[Stored records]
>>>

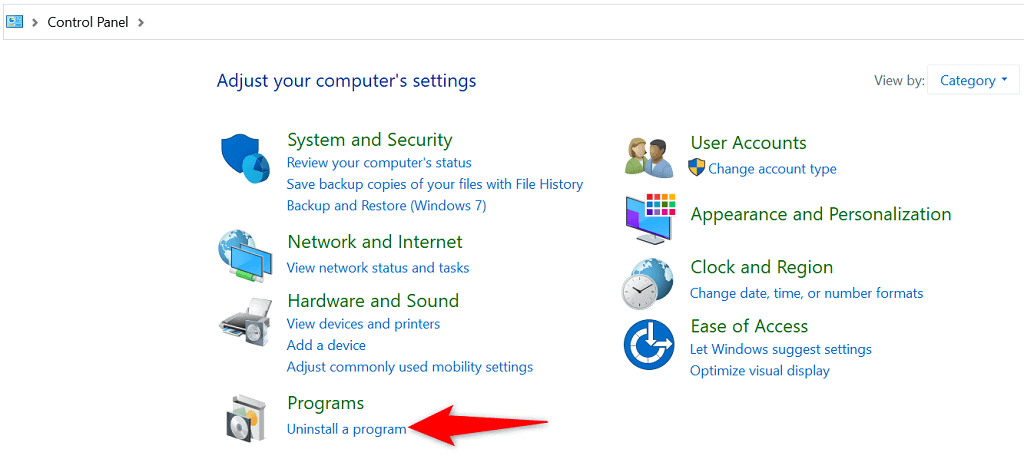The height and width of the screenshot is (469, 1024).
Task: Click the Control Panel breadcrumb item
Action: (x=88, y=22)
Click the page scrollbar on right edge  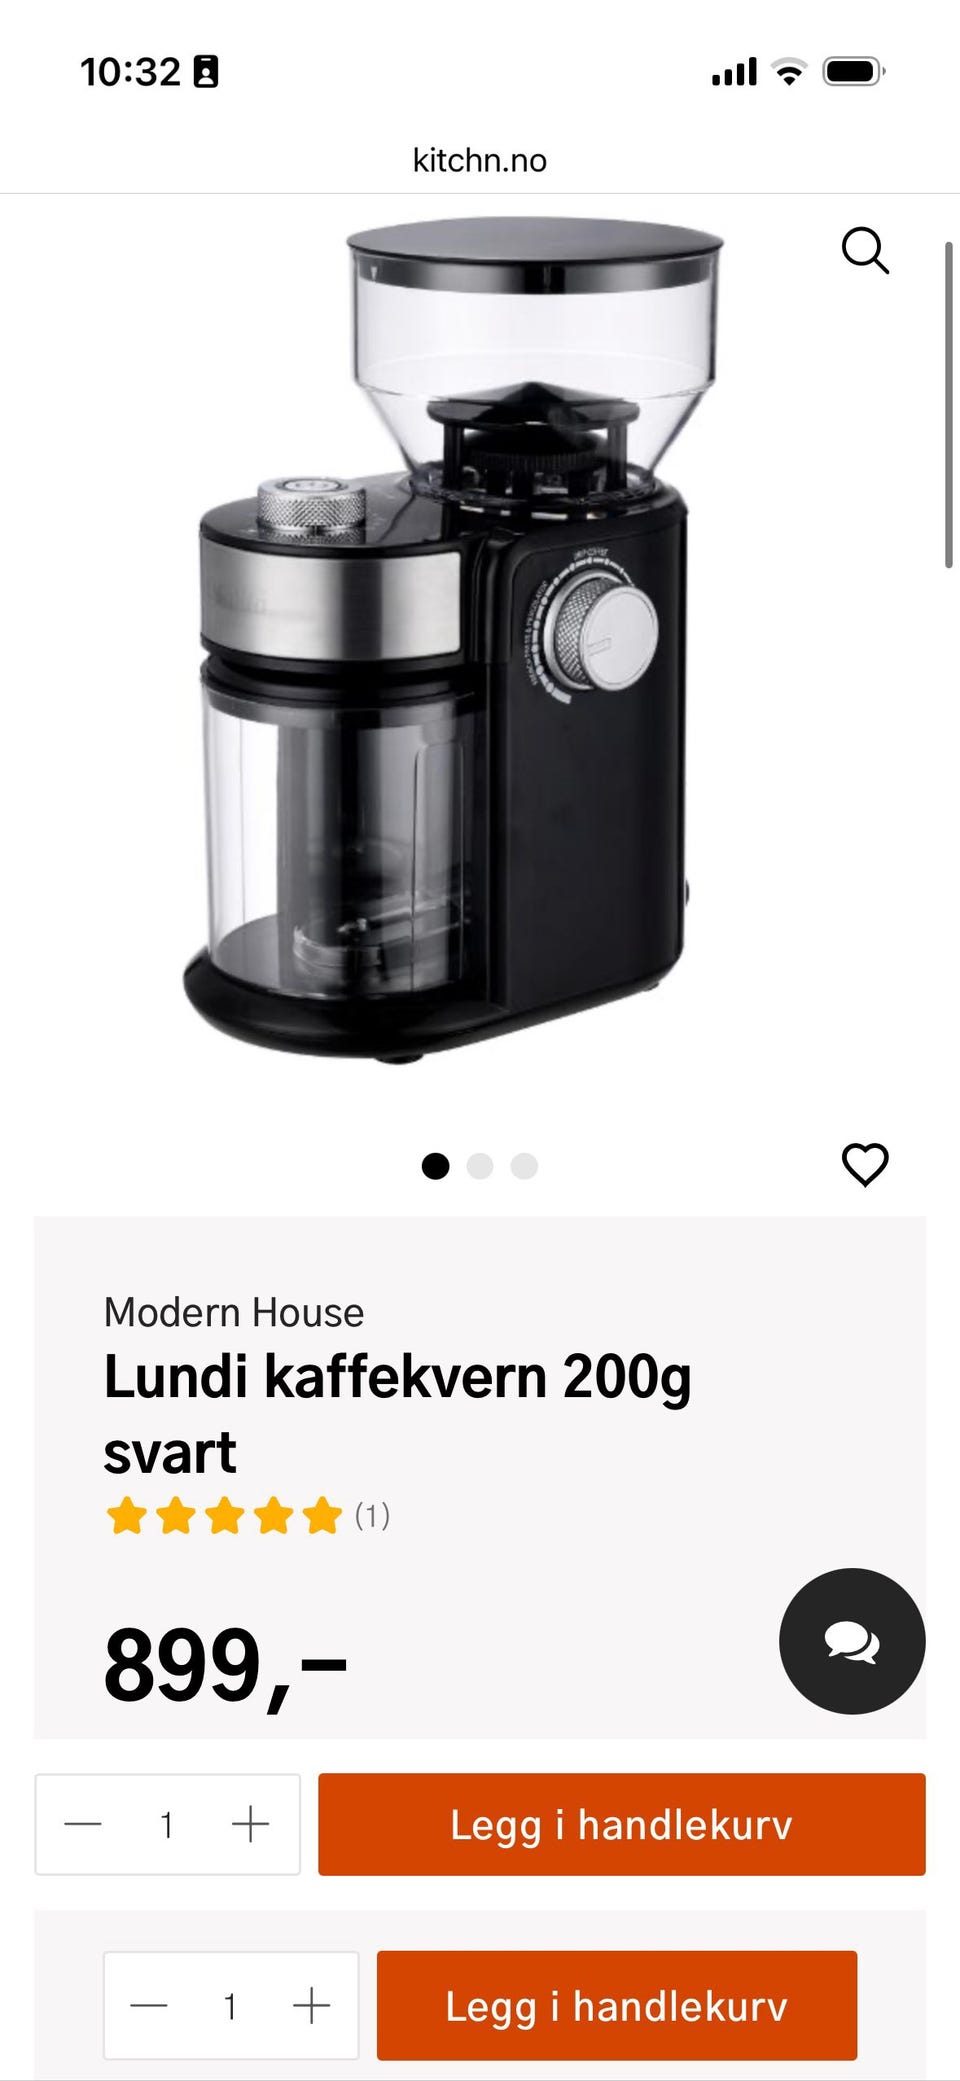click(949, 405)
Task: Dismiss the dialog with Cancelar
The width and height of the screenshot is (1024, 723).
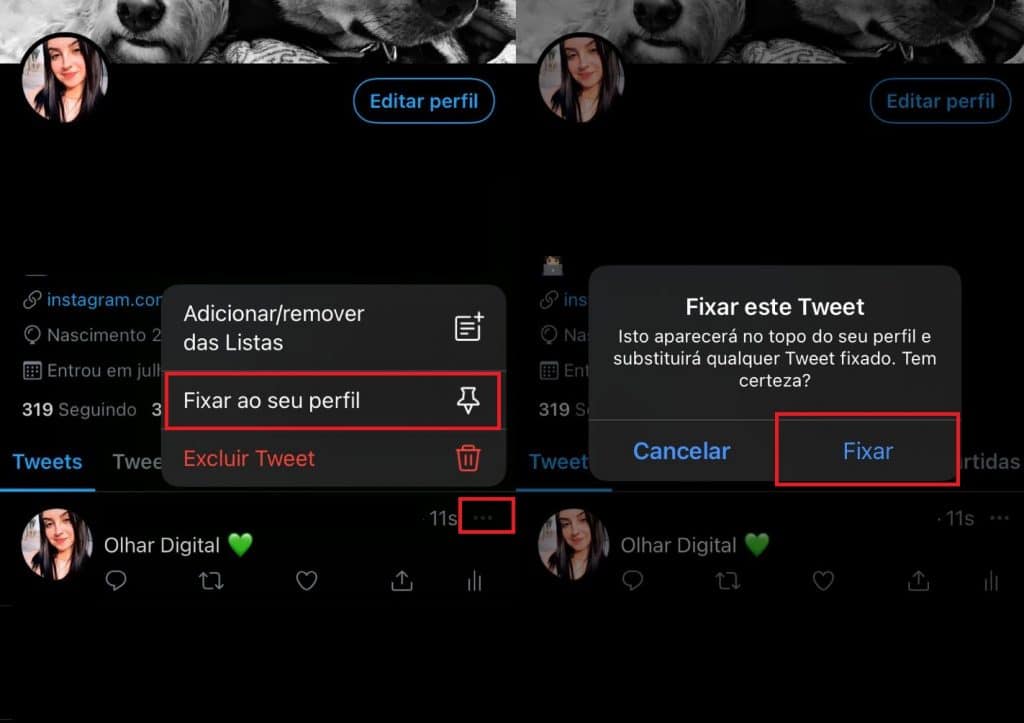Action: 682,451
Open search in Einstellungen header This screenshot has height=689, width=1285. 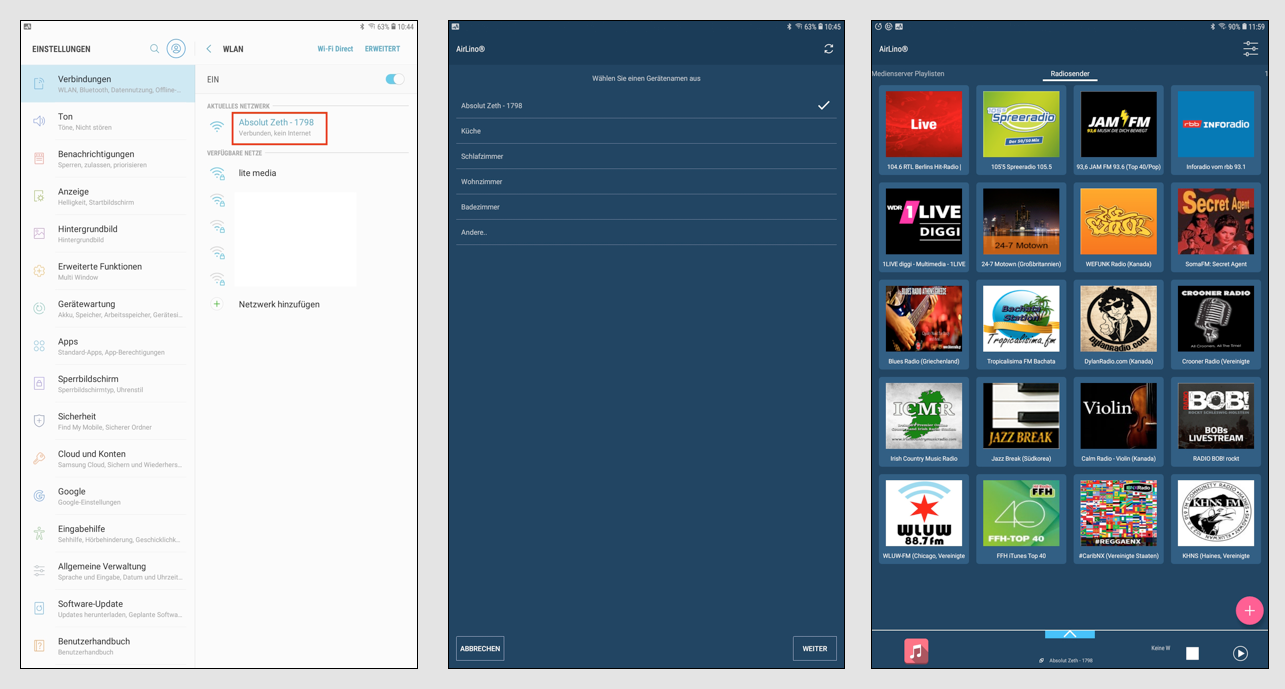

<<<

→ Task instructions
Retype only the lines from the one with "Task: Dismiss the dialog with Cancelar" through the final line of the entries, please, and keep the pictures out.

→ Problem solution
Task: Dismiss the dialog with Cancelar
The width and height of the screenshot is (1024, 723).
Action: 682,451
Open search in Einstellungen header This screenshot has height=689, width=1285. 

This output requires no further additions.